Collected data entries
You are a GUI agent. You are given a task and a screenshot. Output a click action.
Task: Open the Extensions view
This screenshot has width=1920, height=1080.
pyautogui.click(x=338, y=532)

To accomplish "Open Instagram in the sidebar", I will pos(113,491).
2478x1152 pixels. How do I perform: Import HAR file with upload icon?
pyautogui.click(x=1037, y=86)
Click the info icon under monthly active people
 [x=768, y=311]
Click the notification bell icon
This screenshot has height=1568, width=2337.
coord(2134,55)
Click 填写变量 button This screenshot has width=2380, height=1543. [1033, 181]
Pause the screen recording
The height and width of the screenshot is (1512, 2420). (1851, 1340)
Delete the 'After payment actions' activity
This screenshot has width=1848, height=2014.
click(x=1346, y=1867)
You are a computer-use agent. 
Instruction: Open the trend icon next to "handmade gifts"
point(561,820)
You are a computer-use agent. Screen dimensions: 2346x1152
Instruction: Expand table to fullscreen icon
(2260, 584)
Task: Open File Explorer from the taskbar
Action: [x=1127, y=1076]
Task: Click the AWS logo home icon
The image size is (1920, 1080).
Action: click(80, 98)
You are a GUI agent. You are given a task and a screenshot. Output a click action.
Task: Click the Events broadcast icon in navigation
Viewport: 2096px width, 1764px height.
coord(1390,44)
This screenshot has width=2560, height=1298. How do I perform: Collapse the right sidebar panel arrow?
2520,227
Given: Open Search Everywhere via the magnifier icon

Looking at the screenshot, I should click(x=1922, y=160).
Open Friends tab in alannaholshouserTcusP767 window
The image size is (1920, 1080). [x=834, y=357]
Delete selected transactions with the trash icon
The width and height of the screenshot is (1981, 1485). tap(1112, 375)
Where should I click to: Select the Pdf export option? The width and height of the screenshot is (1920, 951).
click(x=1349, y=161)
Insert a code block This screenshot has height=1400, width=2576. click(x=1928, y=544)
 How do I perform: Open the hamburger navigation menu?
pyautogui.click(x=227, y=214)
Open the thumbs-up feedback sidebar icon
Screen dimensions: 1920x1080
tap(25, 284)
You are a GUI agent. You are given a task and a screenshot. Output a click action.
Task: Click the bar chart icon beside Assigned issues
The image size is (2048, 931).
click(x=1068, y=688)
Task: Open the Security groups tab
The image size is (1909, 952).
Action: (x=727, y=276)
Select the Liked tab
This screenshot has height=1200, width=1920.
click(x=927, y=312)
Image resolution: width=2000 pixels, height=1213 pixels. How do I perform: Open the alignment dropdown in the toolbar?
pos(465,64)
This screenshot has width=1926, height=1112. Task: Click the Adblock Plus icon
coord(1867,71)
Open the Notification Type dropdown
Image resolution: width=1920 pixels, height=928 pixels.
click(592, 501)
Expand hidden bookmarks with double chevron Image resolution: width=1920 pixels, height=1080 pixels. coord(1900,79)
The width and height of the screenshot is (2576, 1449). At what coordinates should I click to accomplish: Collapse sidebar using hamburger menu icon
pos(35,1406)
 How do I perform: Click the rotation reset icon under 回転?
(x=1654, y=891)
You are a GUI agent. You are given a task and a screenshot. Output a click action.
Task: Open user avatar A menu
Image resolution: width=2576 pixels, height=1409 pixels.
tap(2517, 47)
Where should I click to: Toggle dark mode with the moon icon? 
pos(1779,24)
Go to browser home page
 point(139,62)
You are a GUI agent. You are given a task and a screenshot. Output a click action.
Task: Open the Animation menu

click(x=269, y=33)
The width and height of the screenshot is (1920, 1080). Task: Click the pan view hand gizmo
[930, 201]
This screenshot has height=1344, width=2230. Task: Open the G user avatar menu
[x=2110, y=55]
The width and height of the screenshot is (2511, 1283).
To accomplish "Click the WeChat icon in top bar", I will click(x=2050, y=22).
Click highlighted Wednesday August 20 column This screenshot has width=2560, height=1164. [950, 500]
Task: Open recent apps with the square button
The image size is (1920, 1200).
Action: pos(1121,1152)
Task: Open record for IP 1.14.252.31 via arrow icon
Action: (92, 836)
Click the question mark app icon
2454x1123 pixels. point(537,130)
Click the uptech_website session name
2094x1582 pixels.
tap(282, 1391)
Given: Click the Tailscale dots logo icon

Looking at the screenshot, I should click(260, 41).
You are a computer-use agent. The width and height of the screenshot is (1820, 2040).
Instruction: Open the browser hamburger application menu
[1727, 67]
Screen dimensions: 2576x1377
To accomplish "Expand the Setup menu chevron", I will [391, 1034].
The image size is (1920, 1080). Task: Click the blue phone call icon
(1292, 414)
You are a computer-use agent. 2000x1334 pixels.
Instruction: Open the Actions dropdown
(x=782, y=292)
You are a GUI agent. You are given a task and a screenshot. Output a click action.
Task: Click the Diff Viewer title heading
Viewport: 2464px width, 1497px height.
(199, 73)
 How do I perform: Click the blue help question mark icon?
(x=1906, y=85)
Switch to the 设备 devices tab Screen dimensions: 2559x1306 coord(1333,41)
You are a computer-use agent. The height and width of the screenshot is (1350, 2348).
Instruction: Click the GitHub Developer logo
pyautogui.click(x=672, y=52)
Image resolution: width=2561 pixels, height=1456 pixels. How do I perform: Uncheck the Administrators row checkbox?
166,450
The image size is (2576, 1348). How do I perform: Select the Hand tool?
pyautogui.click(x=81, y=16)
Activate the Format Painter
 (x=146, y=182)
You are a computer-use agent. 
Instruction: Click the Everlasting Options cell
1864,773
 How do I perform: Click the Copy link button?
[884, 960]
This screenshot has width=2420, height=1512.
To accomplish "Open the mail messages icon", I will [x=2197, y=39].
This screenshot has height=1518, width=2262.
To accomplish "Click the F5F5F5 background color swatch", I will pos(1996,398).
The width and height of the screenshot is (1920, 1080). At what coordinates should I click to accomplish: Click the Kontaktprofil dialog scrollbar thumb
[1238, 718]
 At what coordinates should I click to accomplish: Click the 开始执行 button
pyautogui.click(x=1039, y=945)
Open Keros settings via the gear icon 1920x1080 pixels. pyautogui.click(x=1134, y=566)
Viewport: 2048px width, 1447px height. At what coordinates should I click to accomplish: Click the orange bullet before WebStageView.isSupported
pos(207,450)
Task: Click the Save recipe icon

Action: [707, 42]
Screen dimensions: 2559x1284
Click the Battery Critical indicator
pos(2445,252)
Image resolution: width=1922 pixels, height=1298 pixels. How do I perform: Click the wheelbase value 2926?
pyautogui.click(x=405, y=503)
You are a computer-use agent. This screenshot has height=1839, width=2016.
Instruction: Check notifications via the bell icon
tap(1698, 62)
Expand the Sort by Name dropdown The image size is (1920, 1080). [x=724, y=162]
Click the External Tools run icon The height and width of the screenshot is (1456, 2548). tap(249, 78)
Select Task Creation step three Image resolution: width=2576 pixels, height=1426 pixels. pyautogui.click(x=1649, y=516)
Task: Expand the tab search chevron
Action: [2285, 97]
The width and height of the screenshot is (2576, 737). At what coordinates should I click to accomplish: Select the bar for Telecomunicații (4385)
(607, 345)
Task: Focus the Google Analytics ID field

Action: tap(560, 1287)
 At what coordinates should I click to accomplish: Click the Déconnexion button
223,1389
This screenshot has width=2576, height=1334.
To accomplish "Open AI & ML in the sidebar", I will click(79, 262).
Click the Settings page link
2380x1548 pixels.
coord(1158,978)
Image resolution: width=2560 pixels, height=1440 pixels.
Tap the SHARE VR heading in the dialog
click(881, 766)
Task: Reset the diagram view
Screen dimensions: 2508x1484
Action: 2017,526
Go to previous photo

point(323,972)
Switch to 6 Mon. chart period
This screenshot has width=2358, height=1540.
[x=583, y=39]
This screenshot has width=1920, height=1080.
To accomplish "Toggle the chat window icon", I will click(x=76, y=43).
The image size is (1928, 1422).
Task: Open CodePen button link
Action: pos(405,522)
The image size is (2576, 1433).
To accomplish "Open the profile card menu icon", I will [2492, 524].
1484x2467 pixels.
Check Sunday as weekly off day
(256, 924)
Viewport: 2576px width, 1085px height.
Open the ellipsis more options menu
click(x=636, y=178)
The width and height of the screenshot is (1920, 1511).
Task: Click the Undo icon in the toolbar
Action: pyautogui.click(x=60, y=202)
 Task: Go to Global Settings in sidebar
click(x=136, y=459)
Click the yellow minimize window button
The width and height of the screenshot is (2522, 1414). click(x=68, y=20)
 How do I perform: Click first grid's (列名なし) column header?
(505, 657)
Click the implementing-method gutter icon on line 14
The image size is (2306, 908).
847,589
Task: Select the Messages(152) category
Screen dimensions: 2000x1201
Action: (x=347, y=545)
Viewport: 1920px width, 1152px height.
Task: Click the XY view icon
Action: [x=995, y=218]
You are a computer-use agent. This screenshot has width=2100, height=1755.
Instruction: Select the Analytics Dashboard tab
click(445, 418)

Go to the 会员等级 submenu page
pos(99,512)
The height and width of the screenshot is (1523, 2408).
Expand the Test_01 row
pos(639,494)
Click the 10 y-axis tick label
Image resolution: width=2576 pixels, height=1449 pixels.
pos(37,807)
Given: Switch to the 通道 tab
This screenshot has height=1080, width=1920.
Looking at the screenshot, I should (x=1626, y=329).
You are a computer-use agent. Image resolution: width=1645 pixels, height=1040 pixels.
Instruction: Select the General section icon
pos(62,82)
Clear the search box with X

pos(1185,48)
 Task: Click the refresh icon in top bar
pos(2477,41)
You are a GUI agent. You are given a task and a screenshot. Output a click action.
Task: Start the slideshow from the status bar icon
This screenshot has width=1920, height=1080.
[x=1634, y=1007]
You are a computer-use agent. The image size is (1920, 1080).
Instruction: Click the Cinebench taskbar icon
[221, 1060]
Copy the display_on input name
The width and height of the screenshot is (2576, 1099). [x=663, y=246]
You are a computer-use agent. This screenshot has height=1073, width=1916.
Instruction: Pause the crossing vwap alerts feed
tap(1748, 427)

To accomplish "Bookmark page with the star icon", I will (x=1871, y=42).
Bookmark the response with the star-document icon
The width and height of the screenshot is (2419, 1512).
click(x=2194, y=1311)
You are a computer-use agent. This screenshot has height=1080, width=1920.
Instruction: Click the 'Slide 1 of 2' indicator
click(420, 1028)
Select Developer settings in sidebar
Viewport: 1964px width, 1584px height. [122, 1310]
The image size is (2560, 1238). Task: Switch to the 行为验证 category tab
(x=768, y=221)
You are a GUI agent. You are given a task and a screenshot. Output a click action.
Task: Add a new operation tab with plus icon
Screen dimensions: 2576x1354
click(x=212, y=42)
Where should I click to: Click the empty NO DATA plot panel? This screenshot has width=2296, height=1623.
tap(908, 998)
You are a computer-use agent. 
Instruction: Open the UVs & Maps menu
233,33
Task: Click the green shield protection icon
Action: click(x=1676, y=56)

### Task instructions
Copy out, exactly and alone, the lines of the entries above between the ones holding "Expand the Sort" and "Click the External", inclusive.

### Answer
Expand the Sort by Name dropdown The image size is (1920, 1080). [x=724, y=162]
Click the External Tools run icon The height and width of the screenshot is (1456, 2548). tap(249, 78)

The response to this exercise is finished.